> **INSTRUCTIONS FOR THE TASK**:
Starting at the line with "You are a computer-use agent. 751x469 pixels." in it, reproduce each line below through the last one, exactly, and include nothing else.

--------------------

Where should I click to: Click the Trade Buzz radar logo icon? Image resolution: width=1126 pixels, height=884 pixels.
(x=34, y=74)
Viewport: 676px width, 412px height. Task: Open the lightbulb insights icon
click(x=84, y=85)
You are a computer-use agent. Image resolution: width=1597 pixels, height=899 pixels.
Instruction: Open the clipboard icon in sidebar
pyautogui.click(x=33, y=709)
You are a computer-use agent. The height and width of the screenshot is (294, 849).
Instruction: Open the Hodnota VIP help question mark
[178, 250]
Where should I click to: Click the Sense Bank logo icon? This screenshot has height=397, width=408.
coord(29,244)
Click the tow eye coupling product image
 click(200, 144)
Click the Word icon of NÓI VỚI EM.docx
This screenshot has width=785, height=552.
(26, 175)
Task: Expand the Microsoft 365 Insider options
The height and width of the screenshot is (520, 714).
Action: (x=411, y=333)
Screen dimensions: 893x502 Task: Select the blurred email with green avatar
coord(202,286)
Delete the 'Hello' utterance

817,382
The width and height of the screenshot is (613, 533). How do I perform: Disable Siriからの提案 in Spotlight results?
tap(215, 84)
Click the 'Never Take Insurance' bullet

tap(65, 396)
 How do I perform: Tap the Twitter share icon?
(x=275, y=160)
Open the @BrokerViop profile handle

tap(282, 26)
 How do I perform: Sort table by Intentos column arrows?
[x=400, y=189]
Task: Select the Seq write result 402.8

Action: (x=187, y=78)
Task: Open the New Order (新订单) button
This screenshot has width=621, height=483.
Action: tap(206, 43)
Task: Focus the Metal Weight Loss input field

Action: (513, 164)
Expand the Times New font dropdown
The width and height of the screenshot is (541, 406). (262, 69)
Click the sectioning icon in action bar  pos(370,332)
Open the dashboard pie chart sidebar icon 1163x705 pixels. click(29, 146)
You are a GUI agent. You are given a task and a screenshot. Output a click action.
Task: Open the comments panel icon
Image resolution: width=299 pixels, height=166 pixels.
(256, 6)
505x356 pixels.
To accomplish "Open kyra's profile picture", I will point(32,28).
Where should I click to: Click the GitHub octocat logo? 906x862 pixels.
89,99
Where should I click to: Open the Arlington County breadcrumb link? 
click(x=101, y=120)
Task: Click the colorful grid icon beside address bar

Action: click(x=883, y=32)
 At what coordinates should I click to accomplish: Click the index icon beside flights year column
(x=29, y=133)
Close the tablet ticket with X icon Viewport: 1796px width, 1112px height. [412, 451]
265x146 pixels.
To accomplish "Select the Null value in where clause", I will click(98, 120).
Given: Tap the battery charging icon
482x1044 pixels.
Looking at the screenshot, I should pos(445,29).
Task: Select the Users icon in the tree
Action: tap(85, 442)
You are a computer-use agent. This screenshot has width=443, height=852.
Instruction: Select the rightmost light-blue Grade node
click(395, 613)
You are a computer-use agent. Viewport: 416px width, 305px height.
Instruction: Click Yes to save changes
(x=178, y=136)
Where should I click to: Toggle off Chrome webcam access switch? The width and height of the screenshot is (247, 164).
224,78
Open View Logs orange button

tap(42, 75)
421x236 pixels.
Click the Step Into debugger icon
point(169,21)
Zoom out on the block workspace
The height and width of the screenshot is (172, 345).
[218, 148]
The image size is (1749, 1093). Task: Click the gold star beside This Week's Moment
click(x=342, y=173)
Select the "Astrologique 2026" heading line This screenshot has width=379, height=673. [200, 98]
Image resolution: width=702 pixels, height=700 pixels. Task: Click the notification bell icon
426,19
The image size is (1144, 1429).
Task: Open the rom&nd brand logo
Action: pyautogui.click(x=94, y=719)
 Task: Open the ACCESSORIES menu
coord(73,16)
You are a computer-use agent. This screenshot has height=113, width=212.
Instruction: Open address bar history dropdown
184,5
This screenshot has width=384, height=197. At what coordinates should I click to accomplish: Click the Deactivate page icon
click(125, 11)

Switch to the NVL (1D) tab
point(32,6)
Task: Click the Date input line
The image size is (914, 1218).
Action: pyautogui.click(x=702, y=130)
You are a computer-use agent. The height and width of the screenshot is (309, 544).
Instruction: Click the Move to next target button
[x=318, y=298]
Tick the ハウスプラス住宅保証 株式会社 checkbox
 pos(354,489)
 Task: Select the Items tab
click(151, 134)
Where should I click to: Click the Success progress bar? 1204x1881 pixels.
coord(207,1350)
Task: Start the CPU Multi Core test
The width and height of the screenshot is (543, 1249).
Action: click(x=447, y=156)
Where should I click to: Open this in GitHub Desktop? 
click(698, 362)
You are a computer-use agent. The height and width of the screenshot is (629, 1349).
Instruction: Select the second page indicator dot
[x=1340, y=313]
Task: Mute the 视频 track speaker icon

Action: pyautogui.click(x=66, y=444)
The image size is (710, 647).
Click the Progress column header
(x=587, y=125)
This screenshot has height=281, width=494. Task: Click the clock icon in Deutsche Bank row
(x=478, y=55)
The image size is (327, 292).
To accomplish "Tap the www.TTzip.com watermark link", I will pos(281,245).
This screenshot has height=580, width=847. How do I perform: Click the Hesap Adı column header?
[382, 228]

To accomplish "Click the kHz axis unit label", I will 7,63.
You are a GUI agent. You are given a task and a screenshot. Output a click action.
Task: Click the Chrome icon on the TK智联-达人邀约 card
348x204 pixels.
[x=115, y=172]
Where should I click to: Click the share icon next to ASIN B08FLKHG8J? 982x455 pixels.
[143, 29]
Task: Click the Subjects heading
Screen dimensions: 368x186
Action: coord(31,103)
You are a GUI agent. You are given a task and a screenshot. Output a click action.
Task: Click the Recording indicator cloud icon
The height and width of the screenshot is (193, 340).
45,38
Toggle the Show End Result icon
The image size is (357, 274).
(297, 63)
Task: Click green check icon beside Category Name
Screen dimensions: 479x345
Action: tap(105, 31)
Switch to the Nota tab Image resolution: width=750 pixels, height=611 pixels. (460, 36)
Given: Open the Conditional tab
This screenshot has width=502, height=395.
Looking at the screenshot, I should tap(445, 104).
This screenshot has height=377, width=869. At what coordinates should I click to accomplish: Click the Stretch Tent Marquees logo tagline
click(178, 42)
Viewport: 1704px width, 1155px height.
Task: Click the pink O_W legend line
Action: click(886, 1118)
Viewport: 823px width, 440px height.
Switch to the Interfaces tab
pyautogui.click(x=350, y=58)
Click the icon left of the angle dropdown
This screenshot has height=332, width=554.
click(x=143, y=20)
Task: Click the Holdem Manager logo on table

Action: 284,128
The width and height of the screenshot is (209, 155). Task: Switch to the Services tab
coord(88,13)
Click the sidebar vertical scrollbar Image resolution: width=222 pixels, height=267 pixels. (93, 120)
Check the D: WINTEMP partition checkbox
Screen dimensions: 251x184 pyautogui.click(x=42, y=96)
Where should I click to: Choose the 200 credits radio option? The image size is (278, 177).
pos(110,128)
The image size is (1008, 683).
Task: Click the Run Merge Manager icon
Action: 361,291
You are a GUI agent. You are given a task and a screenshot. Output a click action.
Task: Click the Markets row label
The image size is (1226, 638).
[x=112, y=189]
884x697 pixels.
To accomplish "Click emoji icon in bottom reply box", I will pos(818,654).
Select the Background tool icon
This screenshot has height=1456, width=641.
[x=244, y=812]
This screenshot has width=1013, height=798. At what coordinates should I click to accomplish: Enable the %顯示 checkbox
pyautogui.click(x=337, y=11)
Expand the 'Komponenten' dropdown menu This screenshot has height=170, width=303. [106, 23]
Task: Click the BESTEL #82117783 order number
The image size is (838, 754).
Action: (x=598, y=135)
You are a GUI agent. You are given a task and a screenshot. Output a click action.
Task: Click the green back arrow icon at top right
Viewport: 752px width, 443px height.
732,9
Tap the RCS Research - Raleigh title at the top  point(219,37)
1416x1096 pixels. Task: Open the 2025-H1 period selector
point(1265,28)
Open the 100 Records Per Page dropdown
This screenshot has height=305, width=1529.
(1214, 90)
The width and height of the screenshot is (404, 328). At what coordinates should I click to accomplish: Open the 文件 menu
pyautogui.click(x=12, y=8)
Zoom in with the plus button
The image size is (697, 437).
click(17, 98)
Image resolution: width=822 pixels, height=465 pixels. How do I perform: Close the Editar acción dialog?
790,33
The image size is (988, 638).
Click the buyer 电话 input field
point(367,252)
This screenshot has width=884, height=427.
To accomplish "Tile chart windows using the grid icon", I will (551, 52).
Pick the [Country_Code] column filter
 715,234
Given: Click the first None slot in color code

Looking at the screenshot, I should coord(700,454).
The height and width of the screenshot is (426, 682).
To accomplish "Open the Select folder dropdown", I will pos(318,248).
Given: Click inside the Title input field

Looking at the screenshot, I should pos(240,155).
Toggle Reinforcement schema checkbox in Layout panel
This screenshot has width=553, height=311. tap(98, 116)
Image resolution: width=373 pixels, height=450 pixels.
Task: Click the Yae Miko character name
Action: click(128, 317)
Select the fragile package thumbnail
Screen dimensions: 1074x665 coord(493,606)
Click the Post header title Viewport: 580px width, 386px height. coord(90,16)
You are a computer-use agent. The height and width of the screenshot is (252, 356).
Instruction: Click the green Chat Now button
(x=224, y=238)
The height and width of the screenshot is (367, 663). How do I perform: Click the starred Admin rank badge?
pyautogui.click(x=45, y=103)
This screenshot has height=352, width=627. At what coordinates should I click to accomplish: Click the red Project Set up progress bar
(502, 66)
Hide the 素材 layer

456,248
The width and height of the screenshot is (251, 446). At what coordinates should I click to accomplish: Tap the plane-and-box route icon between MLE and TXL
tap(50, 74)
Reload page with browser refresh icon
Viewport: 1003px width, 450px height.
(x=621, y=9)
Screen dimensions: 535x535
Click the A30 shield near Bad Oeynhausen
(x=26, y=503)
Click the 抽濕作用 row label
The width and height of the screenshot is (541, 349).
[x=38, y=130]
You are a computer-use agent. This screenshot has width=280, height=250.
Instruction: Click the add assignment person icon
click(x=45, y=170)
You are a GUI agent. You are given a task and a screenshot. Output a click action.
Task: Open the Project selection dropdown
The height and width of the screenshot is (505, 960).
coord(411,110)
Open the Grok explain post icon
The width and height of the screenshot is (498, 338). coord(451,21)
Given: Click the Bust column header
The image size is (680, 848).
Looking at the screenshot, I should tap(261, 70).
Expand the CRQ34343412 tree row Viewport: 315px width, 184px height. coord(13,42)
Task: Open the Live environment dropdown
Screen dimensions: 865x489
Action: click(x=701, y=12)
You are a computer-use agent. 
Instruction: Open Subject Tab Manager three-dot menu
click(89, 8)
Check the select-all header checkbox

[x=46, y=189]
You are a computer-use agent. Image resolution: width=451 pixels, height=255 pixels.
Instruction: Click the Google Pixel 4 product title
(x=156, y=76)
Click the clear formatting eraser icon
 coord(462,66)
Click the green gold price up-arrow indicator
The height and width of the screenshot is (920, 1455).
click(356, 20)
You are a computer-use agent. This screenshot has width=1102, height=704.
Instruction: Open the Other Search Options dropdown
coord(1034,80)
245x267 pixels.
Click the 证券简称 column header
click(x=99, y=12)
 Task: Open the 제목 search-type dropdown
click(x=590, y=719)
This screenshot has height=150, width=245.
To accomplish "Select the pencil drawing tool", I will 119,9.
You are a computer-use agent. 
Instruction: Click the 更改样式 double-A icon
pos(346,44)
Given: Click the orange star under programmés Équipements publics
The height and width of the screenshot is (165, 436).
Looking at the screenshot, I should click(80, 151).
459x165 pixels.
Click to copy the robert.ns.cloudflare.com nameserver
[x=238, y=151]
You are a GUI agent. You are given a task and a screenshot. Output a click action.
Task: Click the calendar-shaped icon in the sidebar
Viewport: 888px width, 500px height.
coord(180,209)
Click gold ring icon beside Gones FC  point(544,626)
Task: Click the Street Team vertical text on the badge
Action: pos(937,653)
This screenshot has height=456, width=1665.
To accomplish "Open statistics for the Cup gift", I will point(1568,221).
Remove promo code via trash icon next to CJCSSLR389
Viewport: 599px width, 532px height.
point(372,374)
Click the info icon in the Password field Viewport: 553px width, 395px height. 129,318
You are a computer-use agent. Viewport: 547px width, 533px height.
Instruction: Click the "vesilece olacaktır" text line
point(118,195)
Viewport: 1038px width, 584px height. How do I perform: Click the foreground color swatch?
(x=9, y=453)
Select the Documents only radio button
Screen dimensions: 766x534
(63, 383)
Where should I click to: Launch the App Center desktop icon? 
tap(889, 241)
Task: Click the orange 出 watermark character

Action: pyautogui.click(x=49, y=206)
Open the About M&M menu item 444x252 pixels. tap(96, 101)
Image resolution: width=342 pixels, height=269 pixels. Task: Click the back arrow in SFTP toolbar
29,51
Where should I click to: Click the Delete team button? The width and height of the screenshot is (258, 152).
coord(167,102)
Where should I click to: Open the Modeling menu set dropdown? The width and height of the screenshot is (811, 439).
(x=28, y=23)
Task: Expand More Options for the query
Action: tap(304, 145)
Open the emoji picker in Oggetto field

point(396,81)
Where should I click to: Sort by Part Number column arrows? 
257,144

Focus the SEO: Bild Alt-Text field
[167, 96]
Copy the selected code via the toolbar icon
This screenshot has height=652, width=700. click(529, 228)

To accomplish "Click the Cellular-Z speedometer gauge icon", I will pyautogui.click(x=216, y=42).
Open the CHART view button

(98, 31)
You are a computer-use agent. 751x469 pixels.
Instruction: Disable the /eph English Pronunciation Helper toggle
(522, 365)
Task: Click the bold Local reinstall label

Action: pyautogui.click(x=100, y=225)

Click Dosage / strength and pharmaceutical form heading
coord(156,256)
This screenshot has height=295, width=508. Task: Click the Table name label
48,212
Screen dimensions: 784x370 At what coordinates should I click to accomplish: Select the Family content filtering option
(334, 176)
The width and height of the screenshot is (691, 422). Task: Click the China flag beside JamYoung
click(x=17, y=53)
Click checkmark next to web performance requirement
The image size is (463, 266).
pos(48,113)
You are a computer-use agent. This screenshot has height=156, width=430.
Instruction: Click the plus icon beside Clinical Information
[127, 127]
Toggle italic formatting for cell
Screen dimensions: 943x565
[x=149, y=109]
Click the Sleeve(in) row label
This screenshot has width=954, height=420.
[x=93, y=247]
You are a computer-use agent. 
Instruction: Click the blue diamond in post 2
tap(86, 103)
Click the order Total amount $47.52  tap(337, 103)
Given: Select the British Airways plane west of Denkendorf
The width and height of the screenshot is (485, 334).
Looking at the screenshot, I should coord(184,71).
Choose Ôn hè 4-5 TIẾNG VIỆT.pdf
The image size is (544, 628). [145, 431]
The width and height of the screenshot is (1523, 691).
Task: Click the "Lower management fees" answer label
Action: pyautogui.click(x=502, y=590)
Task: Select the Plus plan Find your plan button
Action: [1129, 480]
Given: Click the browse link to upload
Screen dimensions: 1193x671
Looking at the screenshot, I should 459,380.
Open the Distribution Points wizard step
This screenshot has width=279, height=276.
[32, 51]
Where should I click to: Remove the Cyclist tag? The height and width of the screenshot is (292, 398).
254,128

--------------------

> **FINISHED TASK**:
You are a computer-use agent. 751x469 pixels.
Instruction: Disable the /eph English Pronunciation Helper toggle
(522, 365)
Task: Click the bold Local reinstall label

Action: pyautogui.click(x=100, y=225)

Click Dosage / strength and pharmaceutical form heading
coord(156,256)
This screenshot has height=295, width=508. Task: Click the Table name label
48,212
Screen dimensions: 784x370 At what coordinates should I click to accomplish: Select the Family content filtering option
(334, 176)
The width and height of the screenshot is (691, 422). Task: Click the China flag beside JamYoung
click(x=17, y=53)
Click checkmark next to web performance requirement
The image size is (463, 266).
pos(48,113)
You are a computer-use agent. This screenshot has height=156, width=430.
Instruction: Click the plus icon beside Clinical Information
[127, 127]
Toggle italic formatting for cell
Screen dimensions: 943x565
[x=149, y=109]
Click the Sleeve(in) row label
This screenshot has width=954, height=420.
[x=93, y=247]
You are a computer-use agent. 
Instruction: Click the blue diamond in post 2
tap(86, 103)
Click the order Total amount $47.52  tap(337, 103)
Given: Select the British Airways plane west of Denkendorf
The width and height of the screenshot is (485, 334).
Looking at the screenshot, I should coord(184,71).
Choose Ôn hè 4-5 TIẾNG VIỆT.pdf
The image size is (544, 628). [145, 431]
The width and height of the screenshot is (1523, 691).
Task: Click the "Lower management fees" answer label
Action: pyautogui.click(x=502, y=590)
Task: Select the Plus plan Find your plan button
Action: [1129, 480]
Given: Click the browse link to upload
Screen dimensions: 1193x671
Looking at the screenshot, I should 459,380.
Open the Distribution Points wizard step
This screenshot has width=279, height=276.
[32, 51]
Where should I click to: Remove the Cyclist tag? The height and width of the screenshot is (292, 398).
254,128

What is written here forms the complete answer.